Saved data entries
*** Block opens ***
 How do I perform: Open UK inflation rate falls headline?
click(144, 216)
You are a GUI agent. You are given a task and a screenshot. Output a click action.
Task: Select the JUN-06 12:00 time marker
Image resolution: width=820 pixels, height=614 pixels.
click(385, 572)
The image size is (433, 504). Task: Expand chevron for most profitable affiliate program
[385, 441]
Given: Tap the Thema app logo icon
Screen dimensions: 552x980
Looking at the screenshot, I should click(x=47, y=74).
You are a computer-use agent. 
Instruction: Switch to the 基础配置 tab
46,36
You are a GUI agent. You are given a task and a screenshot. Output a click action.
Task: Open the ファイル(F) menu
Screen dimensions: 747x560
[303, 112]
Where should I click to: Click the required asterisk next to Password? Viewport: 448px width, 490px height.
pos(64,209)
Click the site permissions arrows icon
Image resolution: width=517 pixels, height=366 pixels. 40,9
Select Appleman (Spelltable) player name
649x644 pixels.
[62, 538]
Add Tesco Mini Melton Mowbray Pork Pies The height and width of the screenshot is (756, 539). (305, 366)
*** Block closes ***
*** Block opens ***
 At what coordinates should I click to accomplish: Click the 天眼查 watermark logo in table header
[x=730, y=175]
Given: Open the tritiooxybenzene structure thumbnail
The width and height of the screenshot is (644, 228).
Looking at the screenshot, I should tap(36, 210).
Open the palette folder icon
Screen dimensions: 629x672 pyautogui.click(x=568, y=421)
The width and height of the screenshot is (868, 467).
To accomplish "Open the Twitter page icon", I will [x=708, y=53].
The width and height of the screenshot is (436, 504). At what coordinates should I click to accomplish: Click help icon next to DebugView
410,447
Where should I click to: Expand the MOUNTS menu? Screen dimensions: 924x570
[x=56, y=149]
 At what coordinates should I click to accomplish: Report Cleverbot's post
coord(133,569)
*** Block closes ***
§ **WHAT THE TASK REQUIRES**:
From the preceding records, count the lines where "Select" occurs and reply with the number only.

§ **OUTPUT FOR THIS TASK**:
2